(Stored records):
----

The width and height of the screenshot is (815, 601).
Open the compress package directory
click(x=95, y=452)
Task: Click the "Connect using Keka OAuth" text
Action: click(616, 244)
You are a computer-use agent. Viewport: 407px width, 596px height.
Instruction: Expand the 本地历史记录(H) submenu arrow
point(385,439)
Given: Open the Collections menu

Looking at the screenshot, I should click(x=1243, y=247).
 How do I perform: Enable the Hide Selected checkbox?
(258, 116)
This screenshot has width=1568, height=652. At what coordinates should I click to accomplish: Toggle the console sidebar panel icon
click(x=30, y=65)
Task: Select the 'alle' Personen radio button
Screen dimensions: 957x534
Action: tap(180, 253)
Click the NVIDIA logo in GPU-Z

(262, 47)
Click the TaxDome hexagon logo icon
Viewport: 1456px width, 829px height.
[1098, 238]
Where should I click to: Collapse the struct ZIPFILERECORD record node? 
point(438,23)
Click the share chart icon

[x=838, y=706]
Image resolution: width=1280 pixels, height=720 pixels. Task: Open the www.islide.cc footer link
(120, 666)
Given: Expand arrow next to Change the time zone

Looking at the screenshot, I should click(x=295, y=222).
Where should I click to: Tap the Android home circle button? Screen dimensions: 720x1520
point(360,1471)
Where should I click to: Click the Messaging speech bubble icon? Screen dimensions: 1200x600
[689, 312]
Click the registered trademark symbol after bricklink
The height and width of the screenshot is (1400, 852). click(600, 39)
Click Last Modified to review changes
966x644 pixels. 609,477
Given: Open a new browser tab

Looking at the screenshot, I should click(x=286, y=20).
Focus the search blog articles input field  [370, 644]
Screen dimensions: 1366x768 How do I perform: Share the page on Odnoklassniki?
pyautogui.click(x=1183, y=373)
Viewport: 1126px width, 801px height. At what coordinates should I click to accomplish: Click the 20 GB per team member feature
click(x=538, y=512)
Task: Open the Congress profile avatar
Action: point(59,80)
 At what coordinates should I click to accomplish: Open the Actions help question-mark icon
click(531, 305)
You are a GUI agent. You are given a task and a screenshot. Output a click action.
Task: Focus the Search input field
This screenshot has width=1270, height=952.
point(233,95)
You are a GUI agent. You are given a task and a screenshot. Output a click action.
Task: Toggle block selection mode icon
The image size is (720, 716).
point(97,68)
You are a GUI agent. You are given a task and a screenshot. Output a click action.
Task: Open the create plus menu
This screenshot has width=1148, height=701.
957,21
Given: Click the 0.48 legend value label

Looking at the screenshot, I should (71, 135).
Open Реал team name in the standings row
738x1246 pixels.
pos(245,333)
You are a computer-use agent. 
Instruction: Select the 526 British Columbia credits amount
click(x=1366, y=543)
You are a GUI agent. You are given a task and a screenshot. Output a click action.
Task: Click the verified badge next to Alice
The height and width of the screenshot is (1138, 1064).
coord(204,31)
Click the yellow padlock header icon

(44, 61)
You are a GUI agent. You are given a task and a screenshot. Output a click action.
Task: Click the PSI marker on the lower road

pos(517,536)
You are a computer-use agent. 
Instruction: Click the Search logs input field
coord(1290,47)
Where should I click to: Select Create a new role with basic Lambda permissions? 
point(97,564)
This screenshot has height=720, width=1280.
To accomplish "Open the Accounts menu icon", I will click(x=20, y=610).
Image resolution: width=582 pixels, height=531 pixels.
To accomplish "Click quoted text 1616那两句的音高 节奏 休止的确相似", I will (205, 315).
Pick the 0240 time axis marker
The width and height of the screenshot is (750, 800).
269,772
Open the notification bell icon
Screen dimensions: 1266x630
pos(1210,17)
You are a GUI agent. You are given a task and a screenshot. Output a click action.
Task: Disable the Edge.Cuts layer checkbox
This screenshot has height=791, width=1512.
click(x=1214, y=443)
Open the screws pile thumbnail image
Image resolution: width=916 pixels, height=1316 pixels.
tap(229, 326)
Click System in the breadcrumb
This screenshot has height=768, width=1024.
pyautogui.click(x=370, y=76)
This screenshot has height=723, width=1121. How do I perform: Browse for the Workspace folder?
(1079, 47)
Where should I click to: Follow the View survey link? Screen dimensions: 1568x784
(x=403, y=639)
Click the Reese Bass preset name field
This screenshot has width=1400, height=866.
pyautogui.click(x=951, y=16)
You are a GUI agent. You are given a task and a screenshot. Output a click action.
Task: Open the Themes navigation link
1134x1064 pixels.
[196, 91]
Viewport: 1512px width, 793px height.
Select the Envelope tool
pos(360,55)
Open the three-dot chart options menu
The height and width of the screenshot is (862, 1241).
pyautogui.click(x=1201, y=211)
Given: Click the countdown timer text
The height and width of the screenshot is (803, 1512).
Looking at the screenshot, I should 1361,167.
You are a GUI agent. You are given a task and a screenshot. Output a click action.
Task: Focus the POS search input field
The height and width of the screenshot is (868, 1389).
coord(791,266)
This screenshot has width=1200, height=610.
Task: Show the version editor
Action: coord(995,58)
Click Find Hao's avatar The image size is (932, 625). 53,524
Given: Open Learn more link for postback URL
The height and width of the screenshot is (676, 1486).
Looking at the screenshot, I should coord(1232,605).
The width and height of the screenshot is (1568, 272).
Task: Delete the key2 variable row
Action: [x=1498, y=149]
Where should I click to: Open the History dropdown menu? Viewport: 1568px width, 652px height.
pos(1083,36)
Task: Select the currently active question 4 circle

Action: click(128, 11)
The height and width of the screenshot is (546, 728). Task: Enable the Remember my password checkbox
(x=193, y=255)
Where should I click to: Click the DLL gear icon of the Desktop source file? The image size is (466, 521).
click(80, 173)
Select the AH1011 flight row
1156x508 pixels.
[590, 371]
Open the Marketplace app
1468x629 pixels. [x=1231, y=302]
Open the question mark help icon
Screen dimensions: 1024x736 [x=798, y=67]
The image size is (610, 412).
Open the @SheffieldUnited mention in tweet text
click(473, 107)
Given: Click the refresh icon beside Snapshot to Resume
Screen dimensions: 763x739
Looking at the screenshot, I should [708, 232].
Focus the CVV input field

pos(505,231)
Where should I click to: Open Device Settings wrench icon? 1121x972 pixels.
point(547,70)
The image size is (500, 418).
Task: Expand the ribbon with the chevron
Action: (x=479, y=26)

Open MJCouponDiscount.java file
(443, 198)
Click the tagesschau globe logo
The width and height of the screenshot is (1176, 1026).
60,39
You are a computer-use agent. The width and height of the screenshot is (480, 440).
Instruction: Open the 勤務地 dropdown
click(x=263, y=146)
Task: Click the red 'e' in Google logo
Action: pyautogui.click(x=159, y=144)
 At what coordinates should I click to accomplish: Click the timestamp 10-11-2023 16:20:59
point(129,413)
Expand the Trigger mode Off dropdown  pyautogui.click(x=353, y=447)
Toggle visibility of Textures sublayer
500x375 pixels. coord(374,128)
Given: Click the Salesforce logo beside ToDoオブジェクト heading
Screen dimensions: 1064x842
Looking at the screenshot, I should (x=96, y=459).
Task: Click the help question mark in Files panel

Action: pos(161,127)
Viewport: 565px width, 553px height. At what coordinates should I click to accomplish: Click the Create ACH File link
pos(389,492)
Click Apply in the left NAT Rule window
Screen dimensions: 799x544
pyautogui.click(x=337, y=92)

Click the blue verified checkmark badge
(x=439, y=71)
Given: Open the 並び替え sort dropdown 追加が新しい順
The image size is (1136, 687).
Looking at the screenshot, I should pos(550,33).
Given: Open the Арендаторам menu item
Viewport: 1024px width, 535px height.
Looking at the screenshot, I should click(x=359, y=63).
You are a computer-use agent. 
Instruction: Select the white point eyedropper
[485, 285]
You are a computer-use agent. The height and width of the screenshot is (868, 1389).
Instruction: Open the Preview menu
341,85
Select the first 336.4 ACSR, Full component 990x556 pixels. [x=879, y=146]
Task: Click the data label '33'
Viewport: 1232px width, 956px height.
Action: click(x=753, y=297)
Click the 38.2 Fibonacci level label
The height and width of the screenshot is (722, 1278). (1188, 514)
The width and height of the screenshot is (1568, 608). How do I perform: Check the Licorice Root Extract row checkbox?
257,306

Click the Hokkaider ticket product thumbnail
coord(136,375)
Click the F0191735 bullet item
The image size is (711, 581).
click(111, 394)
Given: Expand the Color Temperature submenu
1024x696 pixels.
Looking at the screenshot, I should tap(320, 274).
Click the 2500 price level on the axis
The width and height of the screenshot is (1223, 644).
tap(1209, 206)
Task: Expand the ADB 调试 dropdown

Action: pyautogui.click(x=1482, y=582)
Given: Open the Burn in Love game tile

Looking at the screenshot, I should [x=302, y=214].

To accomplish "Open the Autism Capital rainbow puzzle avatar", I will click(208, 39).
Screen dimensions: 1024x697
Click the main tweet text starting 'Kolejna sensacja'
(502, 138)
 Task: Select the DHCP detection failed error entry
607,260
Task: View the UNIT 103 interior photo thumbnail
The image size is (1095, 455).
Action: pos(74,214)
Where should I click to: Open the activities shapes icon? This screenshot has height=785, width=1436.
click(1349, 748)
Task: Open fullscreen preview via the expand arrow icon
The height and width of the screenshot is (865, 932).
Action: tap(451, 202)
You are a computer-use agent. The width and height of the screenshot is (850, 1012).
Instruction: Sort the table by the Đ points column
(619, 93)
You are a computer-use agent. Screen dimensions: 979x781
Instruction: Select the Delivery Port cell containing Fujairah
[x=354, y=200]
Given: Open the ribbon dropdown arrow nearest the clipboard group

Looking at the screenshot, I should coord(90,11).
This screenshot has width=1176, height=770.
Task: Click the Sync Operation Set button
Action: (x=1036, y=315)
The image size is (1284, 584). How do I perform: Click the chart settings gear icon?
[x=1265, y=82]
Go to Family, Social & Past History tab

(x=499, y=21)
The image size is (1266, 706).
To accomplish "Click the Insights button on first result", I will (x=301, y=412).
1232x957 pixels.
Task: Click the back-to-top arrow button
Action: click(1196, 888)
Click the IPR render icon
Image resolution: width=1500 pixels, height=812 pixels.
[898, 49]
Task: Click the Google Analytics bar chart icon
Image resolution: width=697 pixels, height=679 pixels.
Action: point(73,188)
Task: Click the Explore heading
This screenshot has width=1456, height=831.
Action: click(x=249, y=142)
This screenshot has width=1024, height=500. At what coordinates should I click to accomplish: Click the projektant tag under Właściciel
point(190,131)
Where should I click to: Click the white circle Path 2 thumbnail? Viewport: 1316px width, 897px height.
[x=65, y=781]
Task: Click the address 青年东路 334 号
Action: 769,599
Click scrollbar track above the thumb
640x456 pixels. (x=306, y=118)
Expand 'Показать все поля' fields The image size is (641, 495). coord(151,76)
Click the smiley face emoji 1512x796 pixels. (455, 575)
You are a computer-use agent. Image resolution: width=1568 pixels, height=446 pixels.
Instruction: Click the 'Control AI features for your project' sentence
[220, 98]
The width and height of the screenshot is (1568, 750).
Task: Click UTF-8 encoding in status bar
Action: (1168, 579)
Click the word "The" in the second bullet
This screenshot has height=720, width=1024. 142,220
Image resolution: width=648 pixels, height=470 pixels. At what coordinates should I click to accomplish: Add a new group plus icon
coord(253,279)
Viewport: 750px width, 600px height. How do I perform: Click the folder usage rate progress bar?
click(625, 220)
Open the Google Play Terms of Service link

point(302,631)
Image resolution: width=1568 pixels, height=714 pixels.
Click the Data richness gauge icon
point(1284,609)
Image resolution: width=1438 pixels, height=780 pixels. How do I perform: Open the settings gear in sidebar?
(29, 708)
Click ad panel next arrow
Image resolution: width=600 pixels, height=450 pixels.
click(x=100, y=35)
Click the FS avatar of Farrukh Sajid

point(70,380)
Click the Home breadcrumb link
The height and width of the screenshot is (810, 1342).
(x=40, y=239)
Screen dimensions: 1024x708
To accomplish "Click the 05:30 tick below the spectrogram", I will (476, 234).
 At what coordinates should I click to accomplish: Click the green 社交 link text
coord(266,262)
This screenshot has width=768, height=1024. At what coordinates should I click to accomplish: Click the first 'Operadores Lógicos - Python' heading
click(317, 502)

----

(ABOUT THIS EXERCISE): Exactly the lines above from the one with "Click Last Modified to review changes" to the one with "This screenshot has height=720, width=1280.", both included, are to be quoted; leave the rest out.

(ANSWER TO THE EXERCISE):
Click Last Modified to review changes
966x644 pixels. 609,477
Given: Open a new browser tab

Looking at the screenshot, I should click(x=286, y=20).
Focus the search blog articles input field  [370, 644]
Screen dimensions: 1366x768 How do I perform: Share the page on Odnoklassniki?
pyautogui.click(x=1183, y=373)
Viewport: 1126px width, 801px height. At what coordinates should I click to accomplish: Click the 20 GB per team member feature
click(x=538, y=512)
Task: Open the Congress profile avatar
Action: point(59,80)
 At what coordinates should I click to accomplish: Open the Actions help question-mark icon
click(531, 305)
You are a GUI agent. You are given a task and a screenshot. Output a click action.
Task: Focus the Search input field
This screenshot has width=1270, height=952.
point(233,95)
You are a GUI agent. You are given a task and a screenshot. Output a click action.
Task: Toggle block selection mode icon
The image size is (720, 716).
point(97,68)
You are a GUI agent. You are given a task and a screenshot. Output a click action.
Task: Open the create plus menu
This screenshot has width=1148, height=701.
957,21
Given: Click the 0.48 legend value label

Looking at the screenshot, I should (71, 135).
Open Реал team name in the standings row
738x1246 pixels.
pos(245,333)
You are a computer-use agent. 
Instruction: Select the 526 British Columbia credits amount
click(x=1366, y=543)
You are a GUI agent. You are given a task and a screenshot. Output a click action.
Task: Click the verified badge next to Alice
The height and width of the screenshot is (1138, 1064).
coord(204,31)
Click the yellow padlock header icon

(44, 61)
You are a GUI agent. You are given a task and a screenshot. Output a click action.
Task: Click the PSI marker on the lower road

pos(517,536)
You are a computer-use agent. 
Instruction: Click the Search logs input field
coord(1290,47)
Where should I click to: Select Create a new role with basic Lambda permissions? 
point(97,564)
This screenshot has height=720, width=1280.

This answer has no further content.